YOUR ASSIGNMENT:
Could you please output only the lines from the one holding "Task: Open Settings via the info icon" through the end of the listing below, exactly as written and without pictures?

TASK DATA:
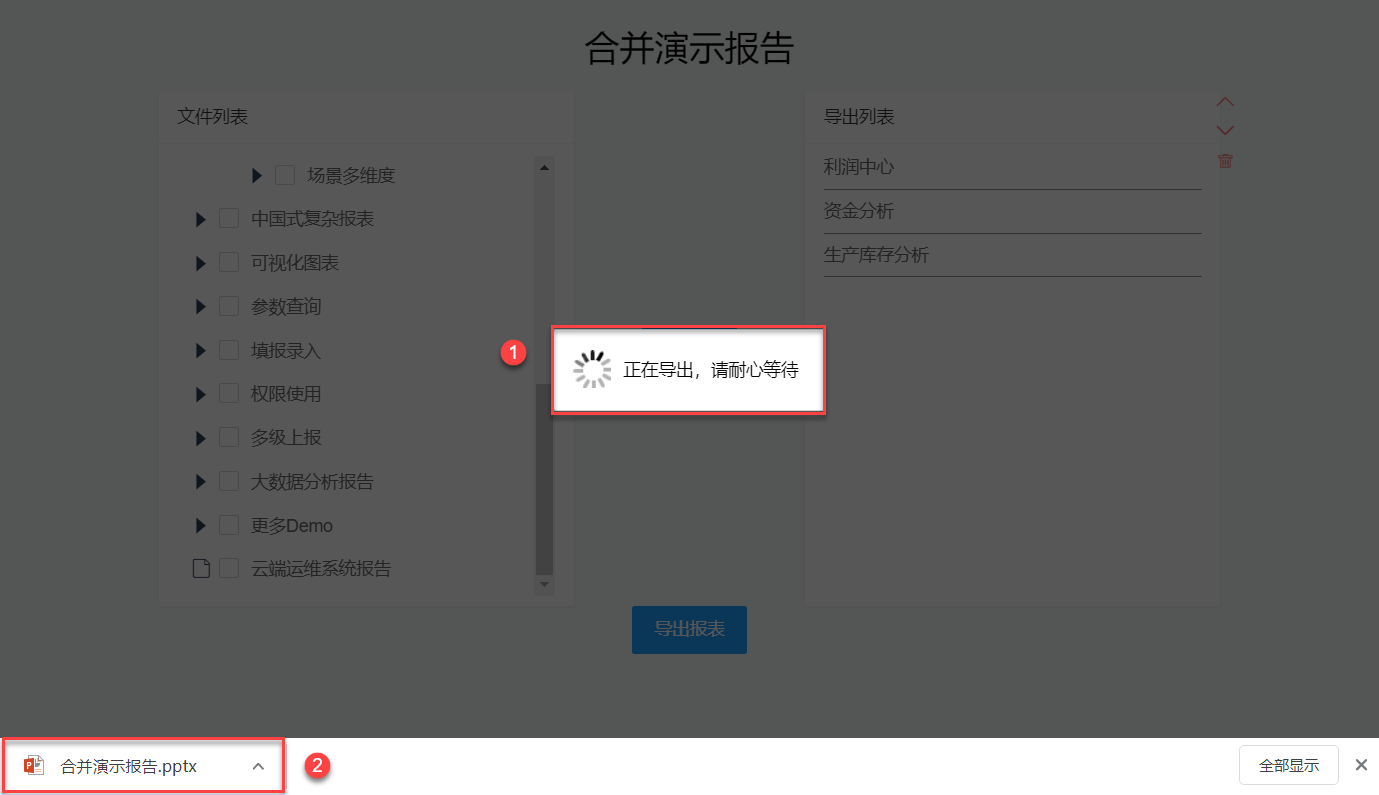
Task: Expand the 参数查询 folder triangle
Action: [200, 307]
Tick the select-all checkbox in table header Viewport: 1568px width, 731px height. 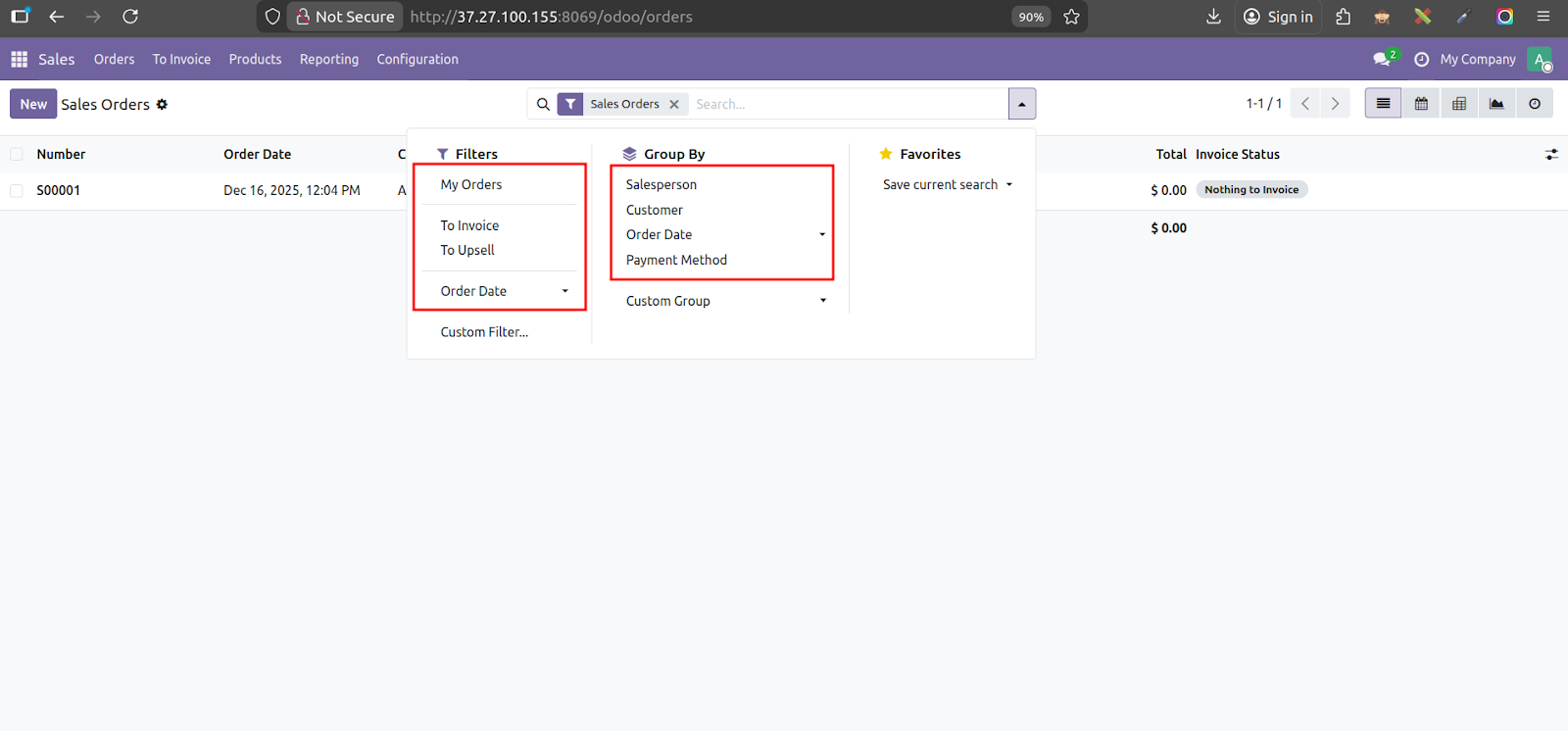[x=17, y=154]
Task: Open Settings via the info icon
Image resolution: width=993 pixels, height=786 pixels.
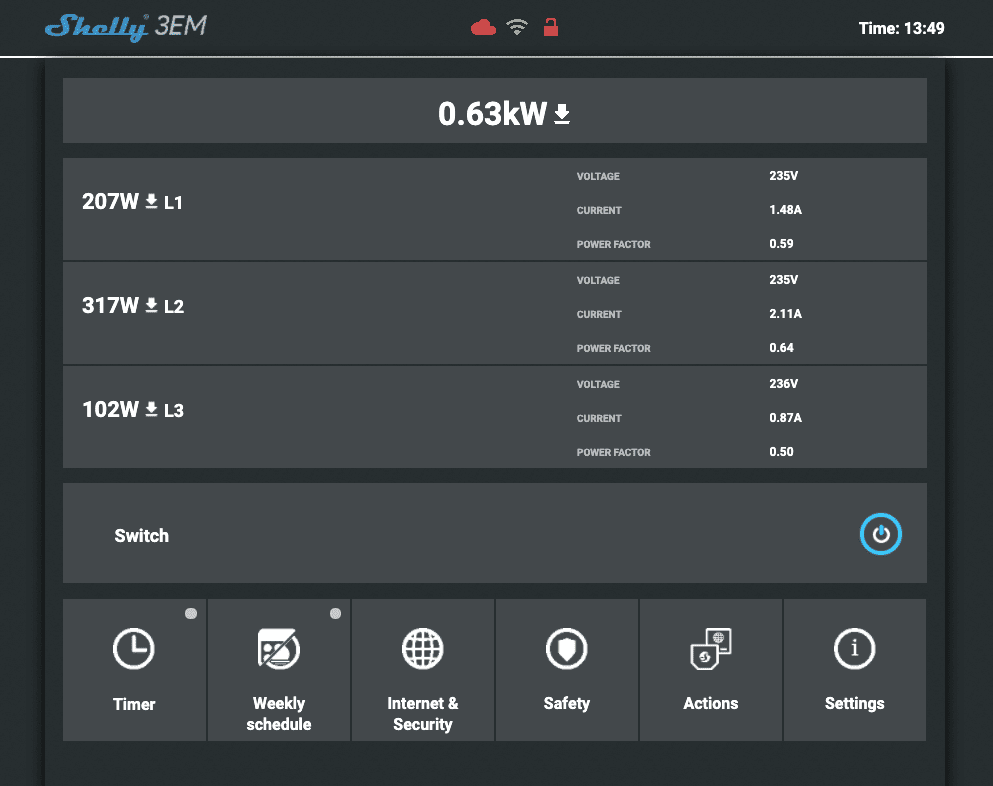Action: tap(854, 650)
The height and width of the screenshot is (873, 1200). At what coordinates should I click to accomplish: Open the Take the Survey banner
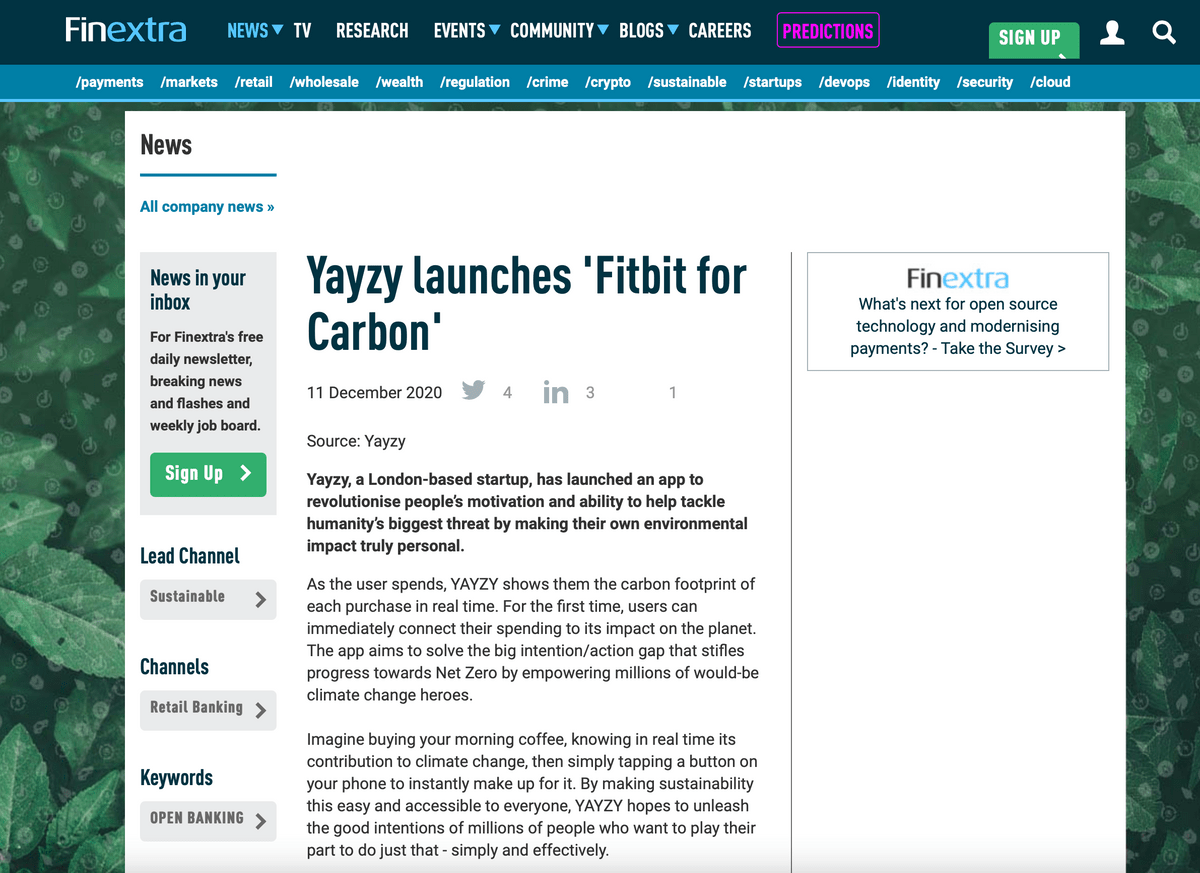[958, 312]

RESULT FOR THIS EXERCISE:
Task: Open Settings via the info icon
Image resolution: width=993 pixels, height=786 pixels.
Action: tap(854, 650)
The height and width of the screenshot is (873, 1200). At what coordinates should I click to accomplish: Open the Take the Survey banner
[958, 312]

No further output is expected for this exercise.